China has announced it will prohibit the production of everyday cosmetic and personal care products containing microbeads at the end of 2020. The sale of such products will be banned after 31 December 2022, according to a government report that shapes and sets the tone for future industrial development.

Plastic microbeads are usually smaller than 2mm in diameter. Found in products like face washes, exfoliants and toothpaste, they are too small to be captured by most wastewater treatment plants and escape into waterways and oceans. The ban means China joins other countries including the UK, Canada and the US in banning microbeads, widely regarded as one of the worst contributors to marine plastic debris. In 2017, researchers from the Education University of Hong Kong estimated that China releases 209.7 trillion microbeads, weighing a combined 306.9t/year just from facial scrubs (Water Res., doi: 10.1016/j.watres.2017.05.053).

Microbeads are also small enough to be ingested by aquatic filter-feeders, such as shellfish, creating health risks as they accumulate and return to human diets in seafood.

China had signalled it would go after plastic microbeads as part of a memorandum of understanding to cooperate on action against climate change that it signed with Canada in November 2018. Canada banned the manufacture, import and sale of toiletries containing microbeads in July that year. China had also added microbeads, and the cosmetics and toiletries that contain them, to a list of products that pose high risks to the environment in 2017. Indeed, the short lead time, just one year, between the announcement of the ban and when it comes into force, is ‘an indicator that [the government] has already fully investigated the situation,’ industry expert Yaqing Xu at the China National Information Centre told trade journal Chemical Watch.

For now, it remains unclear how the ban would be implemented. The move is expected to hit domestic producers, which manufacture over 1.2m t of cosmetic products every year. ‘I believe the ban will have a strong impact on the domestic cosmetics industry,’ Xu said.

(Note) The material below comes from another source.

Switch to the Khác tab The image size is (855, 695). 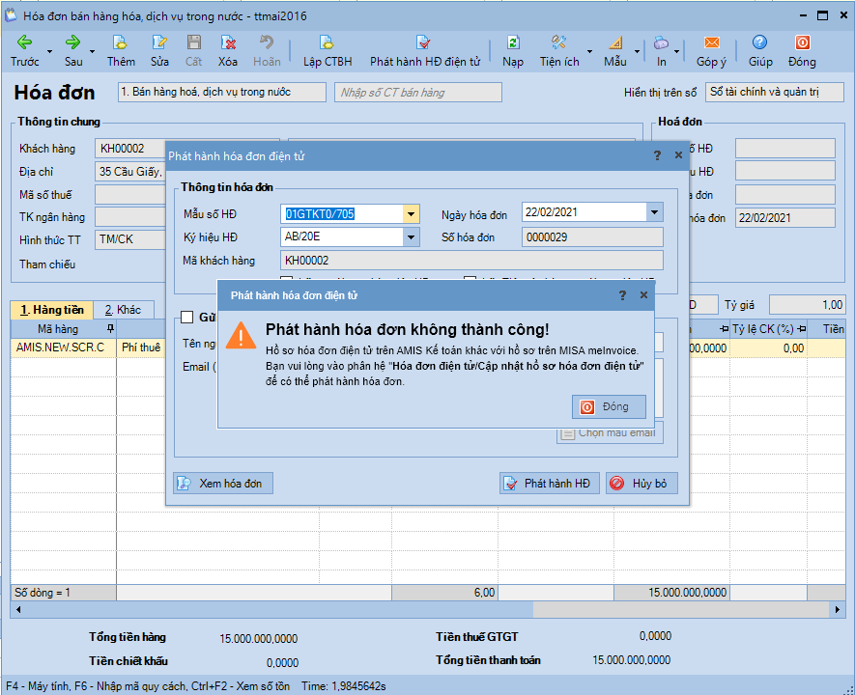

Foreign brands will be impacted once the sale of microbead-containing products stops after 2022. The Chinese cosmetic and personal care market is valued at CNY 261.9bn (£28.87bn) in 2018, second only to that of the US, according to a market analysis report from PRNewswire. Foreign brands accounted for over 80% of retail sales. But because plastic microbeads have already been banned in several countries, Xu believes many major foreign brands have already begun phasing microbeads out from their products.